- Exercise aim:
Nothing other than the lines from the one containing "Where should I" through the close of the entries below should be printed, each exactly.

- Listed entries:

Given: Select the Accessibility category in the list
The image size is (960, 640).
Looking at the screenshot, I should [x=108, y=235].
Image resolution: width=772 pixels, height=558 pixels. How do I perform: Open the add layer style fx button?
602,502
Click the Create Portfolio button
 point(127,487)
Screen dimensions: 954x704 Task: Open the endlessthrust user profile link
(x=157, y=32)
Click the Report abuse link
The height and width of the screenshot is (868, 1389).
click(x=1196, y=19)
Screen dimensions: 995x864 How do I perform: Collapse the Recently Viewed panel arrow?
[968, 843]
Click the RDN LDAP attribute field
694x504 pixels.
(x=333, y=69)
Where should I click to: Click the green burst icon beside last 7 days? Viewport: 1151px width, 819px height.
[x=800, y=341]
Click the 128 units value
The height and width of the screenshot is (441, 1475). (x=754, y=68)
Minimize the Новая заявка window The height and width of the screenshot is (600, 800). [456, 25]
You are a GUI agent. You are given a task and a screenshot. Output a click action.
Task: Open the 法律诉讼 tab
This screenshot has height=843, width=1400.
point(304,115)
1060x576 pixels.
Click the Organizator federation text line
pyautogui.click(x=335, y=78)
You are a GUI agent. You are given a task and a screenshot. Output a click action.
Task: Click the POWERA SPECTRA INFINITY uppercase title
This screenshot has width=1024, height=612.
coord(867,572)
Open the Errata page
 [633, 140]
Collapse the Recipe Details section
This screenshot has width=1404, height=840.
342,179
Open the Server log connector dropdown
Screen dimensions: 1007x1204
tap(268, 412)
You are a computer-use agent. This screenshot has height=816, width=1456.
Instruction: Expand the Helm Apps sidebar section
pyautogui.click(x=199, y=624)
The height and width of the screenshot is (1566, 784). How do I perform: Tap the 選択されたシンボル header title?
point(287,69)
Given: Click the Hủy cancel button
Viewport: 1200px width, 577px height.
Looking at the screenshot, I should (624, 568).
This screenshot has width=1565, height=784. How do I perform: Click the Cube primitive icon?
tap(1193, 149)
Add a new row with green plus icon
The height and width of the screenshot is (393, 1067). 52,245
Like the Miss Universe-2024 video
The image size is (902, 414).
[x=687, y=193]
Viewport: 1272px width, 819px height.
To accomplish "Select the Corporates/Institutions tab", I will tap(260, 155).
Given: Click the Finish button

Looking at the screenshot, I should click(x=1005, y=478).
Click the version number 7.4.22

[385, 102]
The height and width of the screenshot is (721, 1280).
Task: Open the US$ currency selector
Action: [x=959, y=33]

- Exercise output:
Where should I click to: Click the green burst icon beside last 7 days? Viewport: 1151px width, 819px height.
[x=800, y=341]
Click the 128 units value
The height and width of the screenshot is (441, 1475). (x=754, y=68)
Minimize the Новая заявка window The height and width of the screenshot is (600, 800). [456, 25]
You are a GUI agent. You are given a task and a screenshot. Output a click action.
Task: Open the 法律诉讼 tab
This screenshot has height=843, width=1400.
point(304,115)
1060x576 pixels.
Click the Organizator federation text line
pyautogui.click(x=335, y=78)
You are a GUI agent. You are given a task and a screenshot. Output a click action.
Task: Click the POWERA SPECTRA INFINITY uppercase title
This screenshot has width=1024, height=612.
coord(867,572)
Open the Errata page
 [633, 140]
Collapse the Recipe Details section
This screenshot has width=1404, height=840.
342,179
Open the Server log connector dropdown
Screen dimensions: 1007x1204
tap(268, 412)
You are a computer-use agent. This screenshot has height=816, width=1456.
Instruction: Expand the Helm Apps sidebar section
pyautogui.click(x=199, y=624)
The height and width of the screenshot is (1566, 784). How do I perform: Tap the 選択されたシンボル header title?
point(287,69)
Given: Click the Hủy cancel button
Viewport: 1200px width, 577px height.
Looking at the screenshot, I should (624, 568).
This screenshot has width=1565, height=784. How do I perform: Click the Cube primitive icon?
tap(1193, 149)
Add a new row with green plus icon
The height and width of the screenshot is (393, 1067). 52,245
Like the Miss Universe-2024 video
The image size is (902, 414).
[x=687, y=193]
Viewport: 1272px width, 819px height.
To accomplish "Select the Corporates/Institutions tab", I will tap(260, 155).
Given: Click the Finish button

Looking at the screenshot, I should click(x=1005, y=478).
Click the version number 7.4.22

[385, 102]
The height and width of the screenshot is (721, 1280).
Task: Open the US$ currency selector
Action: [x=959, y=33]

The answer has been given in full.